Continuing as normal for now doing the school run and after school care. When schools close we will be doing more. Both in our 60's and neither high risk but may have a re think if situation is prolonged. Not sure we have the stamina for one thing!
We had planned to carry on school run and before after school care but my daughter decided last night that it was too risky and has managed to organise other arrangements.
Mine are at school but I help out two days a week with school runs housework etc. If schools closed I would do a bit more but not every day
I look after my youngest Grandson all day Friday and sometimes odd afternoon’s and evenings.!
My eldest Son has been in touch from America and insisted i self isolate and do not look after my Grandson.!
Also ask family and friends to drop shopping off etc.!
He will send me some money to help, which is obviously very kind.!
I am worried about telling my youngest that i cannot look after my Grandson and must be careful as i am unfortunately one of the high risk.!
I honestly do not know what to do as i am usually the one helping folk.!!!
Confused.! ?
We have our Grandson two days per week with a sleepover and intend to carry on.
Our youngest DD works full time as a Nursery manager, and our 3 DG are used to calling in to us on their way home from school for a drink and a snack, until their mum finishes work a couple of hours later. DD then comes to pick them up, and often stays for about an hour chatting to us.

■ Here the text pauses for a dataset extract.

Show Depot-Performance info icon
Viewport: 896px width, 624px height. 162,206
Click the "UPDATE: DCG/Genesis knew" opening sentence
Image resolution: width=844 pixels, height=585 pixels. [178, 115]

We are both in the high risk group, as is eldest DGD as she suffers badly from Asthma and frequent chest infections having been a premature baby herself. DD doesn’t seem to realise the risk, and has already asked if DGD could join us in isolation once we enter the Lockdown phase.
This rather worries me on a number of levels, l don’t think l am physically and mentally up to looking after a rather fussy and sometimes stroppy 13year old, who has been spoilt rotten over the years by DH, and is used to getting pretty much all her own way! DD has also told DH that she fears that DGD would not survive if she stayed at home with them as they would be at such risk of catching the virus, So DH has agreed already to allow DGD to move in with us as soon as her school closes and we enter Lockdown!
I’m dreading meal times with her, she refuses to eat any canned or Frozen foods other than Pizza, she ‘Grazes’ out of the fridge, which will Probably be quite bare due to lack of online delivery slots and shortages in the supermarkets.
dancing feet. That’s exactly what I thought this morning. I thought everyone was going to say their not looking after grandchildren, glad to see we’re not alone, and still going strong for now.Hope everyone remains healthy.
Puts in all in perspective morethan2. I looked after my DGD until she went to school last year. She now has a brother but mummy is on maternity leave until June. I shall carry on my granny duties from June if asked. I would hate not to be able to as I had so much fun looking after my DGD when she was tiny I would hate not to have that close bond with DGS. Sad thing is their other nanny lives in Spain and was due back for a month at Easter!!!!! But when you compare it with what morethan2 has to contend with my worries are minimal.
We usually do lots of childcare in the school holidays. My DIL was recently made redundant and although looking for work not very hopeful in this climate so she will likely be home during the Easter break. We will keep away as my DH has health issues. Will speak on the phone and facetime and just get on with it. I think we are in a fortunate position but I do feel so sorry for those on their own though - they are the ones who really need to be in our thoughts. Stay safe everyone.